▸ DATA TO USE:
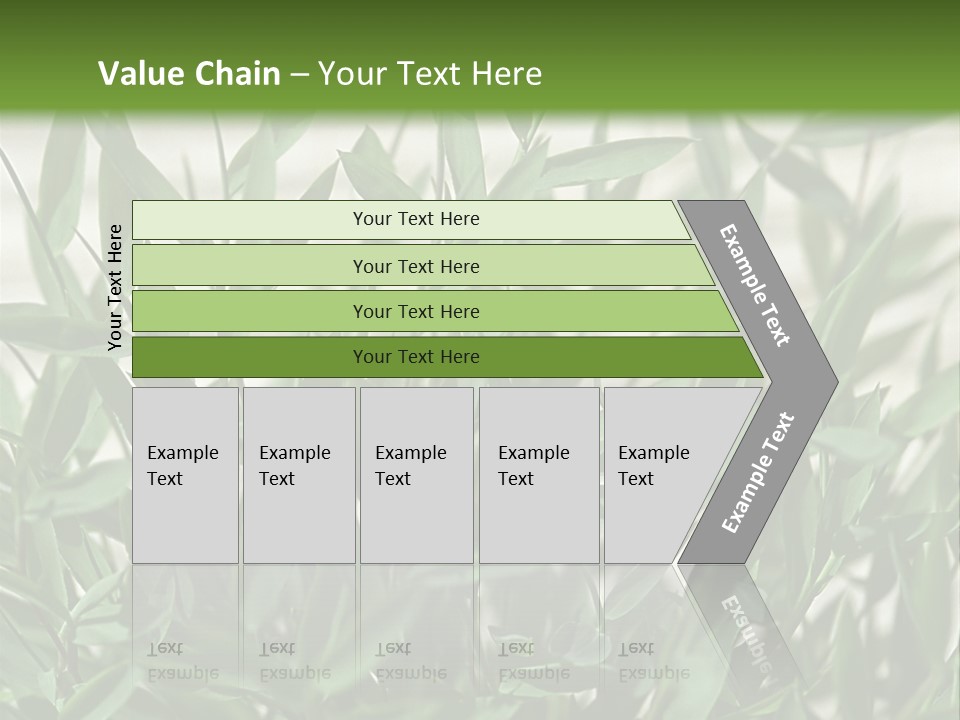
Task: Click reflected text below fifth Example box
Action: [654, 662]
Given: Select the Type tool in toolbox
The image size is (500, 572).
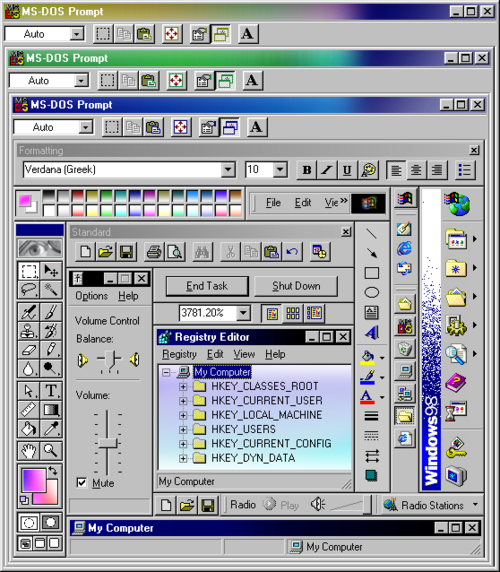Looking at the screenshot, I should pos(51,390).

▸ OBJECTIVE: Rewrite every line of the items above as a Markdown table with two columns, Row for the line's number and Line for its text, and skip any blank lines. Leave the pictures out.

▸ RESPONSE FOR THIS EXERCISE:
| Row | Line |
|---|---|
| 1 | Task: Click reflected text below fifth Example box |
| 2 | Action: [654, 662] |
| 3 | Given: Select the Type tool in toolbox |
| 4 | The image size is (500, 572). |
| 5 | Looking at the screenshot, I should pos(51,390). |